H P Hood and Sons v. Dumond Case Brief

Summary of H P Hood & Sons v. Dumond
336 U.S. 525 [1949]

Relevant Facts: Hood was a milk distributor in Mass. but purchased the milk in N. Y. where it operated three receiving depots. Hood attempted to open a fourth but was denied by the Commission of Agriculture based on opinion the new license would be destructive to competition in a market already adequately served and not in the public interest. Dumond is the Commissioner.

If the fourth were opened it would allow shorter hauls for the suppliers and increase that # to 30+.

Legal Issue(s): Whether the denial of the license was an unconstitutional regulation that burdens interstate commerce?

Court’s Holding: Yes

Procedure: Pet. Hood lost in lower ct. Appealed S. Ct. Reversed and Remanded for further proceedings consistent.
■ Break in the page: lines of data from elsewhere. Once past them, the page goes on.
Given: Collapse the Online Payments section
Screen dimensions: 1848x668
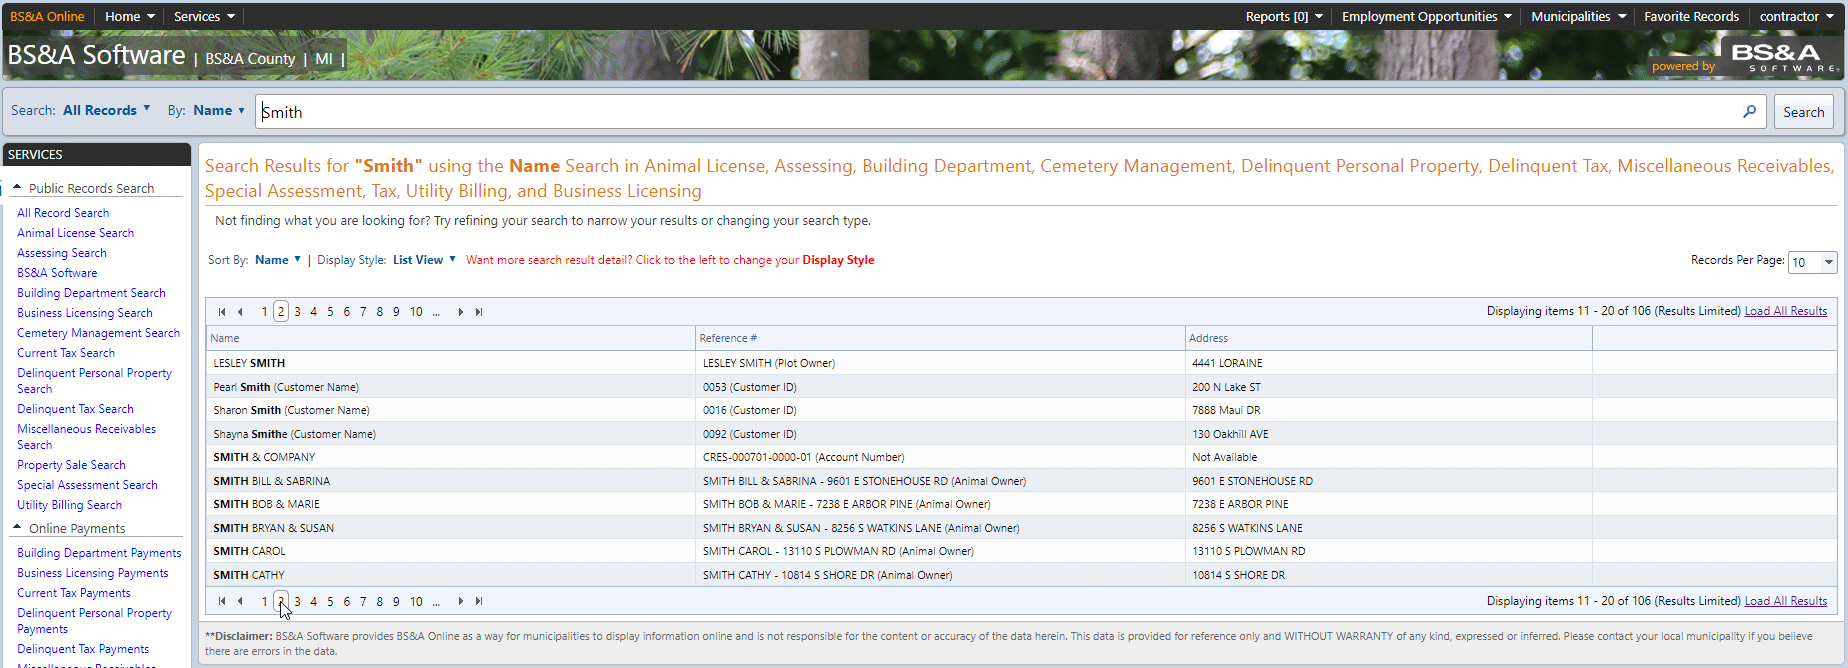Looking at the screenshot, I should (17, 528).
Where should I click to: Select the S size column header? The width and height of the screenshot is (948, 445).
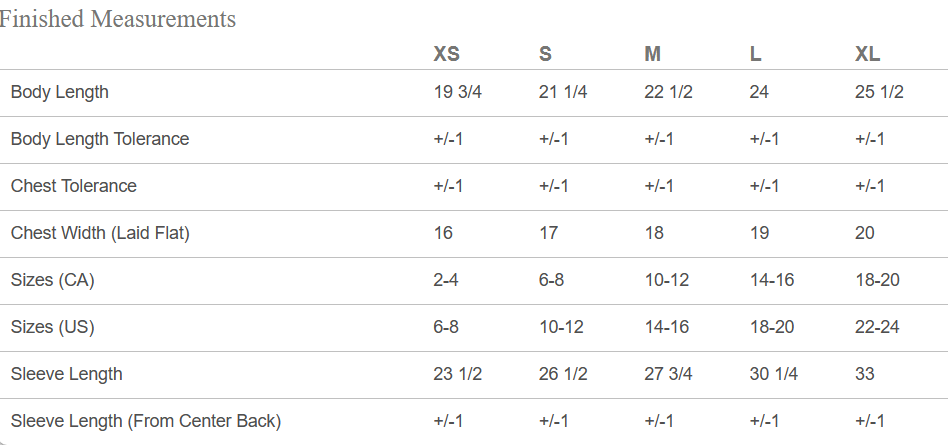tap(545, 54)
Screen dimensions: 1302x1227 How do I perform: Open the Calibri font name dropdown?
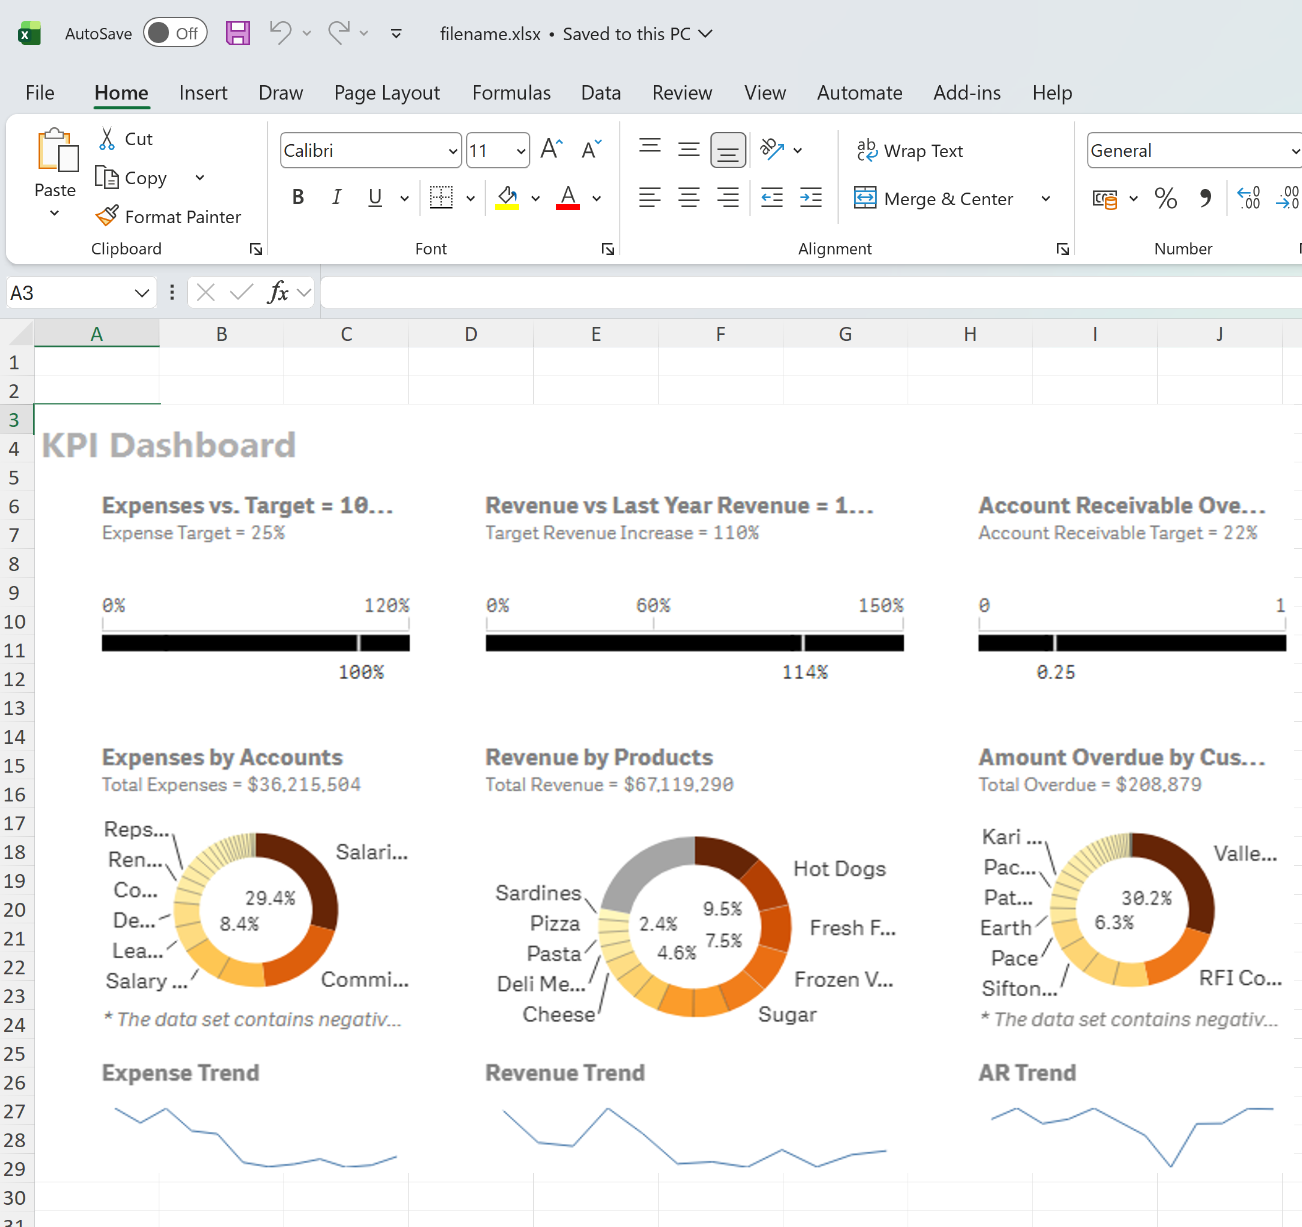click(x=452, y=151)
Law or Rule(s): A1S8C3The Congress shall have Power to regulate Commerce with foreign nations, and among the several states, and with the Indian Tribes. A1S8C18 To make all Laws which shall be necessary and proper for carrying into Execution the foregoing powers.

Court Rationale: The sworn/admitted purpose and effect of the N.Y. law was to curtail the volume of interstate commerce to aid local interests. The states are not separate economic units. A state may not use it police powers to protect health and safety by suppressing competition.

The limitation of competition in N.Y. would contribute to safety and conservation, but it also represses interstate commerce among the several states.

Plaintiff’s Argument: (Dumond) The regulation seeks only to protect the health and safety of the public.

Defendant’s Argument: The primary purpose of the regulation is to suppress competition and limit interstate commerce

Minority View – The language is not discriminatory, the legislative history does not show that intent, and the commissioner has not administered it in a hostile manner. The majority has established a new test to invalidate state laws regulating local phases of interstate commerce.

Baldwin – One State in its dealings with another may not place itself in a position of economic isolation.

Eisenberg – license, bond, and regulation of prices to be paid to producers, and there effects are considered incidental and not forbidden by the Constitution, in the absence of regulation by Congress.